K8S实战笔记--1(k8s安装 + kuboard安装 + Devops迁移ECS)

0. 引言

DevOps实战笔记–3,我们介绍了使用Jenkins流水线任务进行项目的自动化CI/CD,借助pipeline脚本(Jenkinsfile)可以方便地对项目进行统一的配置管理,并且将Jenkinsfile 存放在Gitlab中以便于后期维护。同时,我们对于K8S也有了初步的了解,限于实验机器的硬件条件,题主决定采用外部云服务器进行K8S的相关实验。本篇将从采购阿里云ECS服务器开始,对K8S集群的搭建进行讲解。

1. 搭建K8S集群并配置集群管理工具

1.1 Kuboard简介

Kuboard是一个K8S的多集群管理界面,在Github开源。
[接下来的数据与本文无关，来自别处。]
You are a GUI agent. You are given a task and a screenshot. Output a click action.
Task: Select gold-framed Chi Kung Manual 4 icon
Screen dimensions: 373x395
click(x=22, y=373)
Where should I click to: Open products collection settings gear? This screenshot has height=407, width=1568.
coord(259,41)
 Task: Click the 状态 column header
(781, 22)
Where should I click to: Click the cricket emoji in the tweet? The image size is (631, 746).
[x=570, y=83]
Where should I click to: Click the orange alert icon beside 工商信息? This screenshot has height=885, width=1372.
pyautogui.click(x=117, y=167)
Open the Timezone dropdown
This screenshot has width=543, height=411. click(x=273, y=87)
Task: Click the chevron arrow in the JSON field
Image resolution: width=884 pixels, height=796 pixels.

使用Kuboard提供了多种认证方式,在Kuboard可以使用内建用户库、gitlab / github 单点登录或者 LDAP 用户库进行认证,避免管理员将 ServiceAccount 的 Token 分发给普通用户而造成的麻烦。使用内建用户库时,管理员可以配置用户的密码策略、密码过期时间等安全设置。并且,通过Kuboard可以使用图形界面进行工作负载的编辑,使用户从繁琐的YML文件中解放出来。

更多详情请见:Kuboard官网

1.2 购置ECS云服务器

国内主流的ECS供应商有:阿里云、华为云、腾讯云等。

阿里云:官网详情
华为云:官网详情
腾讯云:官网详情

读者可以根据自身条件选择合适的云服务器供应商,本次实验以阿里云服务器为例,通过阅读Kuboard官网的Kubernetes安装文档,根据其要求的规格进行服务器采购,具体的服务器规格为:2核4G的服务器至少两台(需要至少一台作为主节点、一台作为从节点)、CPU 必须为 x86架构、支持的操作系统为CentOS 7.8CentOS 7.9Ubuntu 20.04

购置完成后,从对应供应商的web控制台中查看已经创建好的实例,使用SSH服务利用公网IP对服务器进行远程连接(服务器默认开启22端口)。在远程连接服务器时,可能出现如下错误:No supported authentication methods available [preauth]。解决方法为:查看 /etc/ssh/sshd_config是否配置了参数PasswordAuthenticationno,将其改为yes后利用systemctl restart sshd重启SSH服务。

1.3 安装K8S集群并搭建集群管理工具

Kubernetes + Kuboard安装难度相对较低,在Kuboard官网中,我们可以详细查阅Kuboard的安装文档:《Kuboard安装手册》,对应此安装文档,可以完成对应版本kuboard的安装。查看Kuboard v3.x版本说明,对比Kuboard兼容性列表,观察到Kuboard v3对大多数Kubernetes版本都有支持。值得一提的是,最新版本的Kubernetes已经舍弃了Docker并使用了其他的容器技术,鉴于本实验更多侧重于Docker容器技术的使用,建议选择Kubernetes v1.19版本。

1.4 将CI/CD服务迁移至云服务器

现将如下服务流程迁移至云服务器:Gitlab -> Jenkins -> Sonarqube -> Harbor,除此之外,需要的支撑服务为:jdk + maven + docker等。

迁移CI/CD的工作流程为:

  1. 进行jdk + maven的安装,将其加入环境变量,运行source profile使配置生效,更改MAVEN_HOME/conf下的settings.xml文件,在其中配置国内镜像加速地址,并修改原有jdk编译插件为1.8版本。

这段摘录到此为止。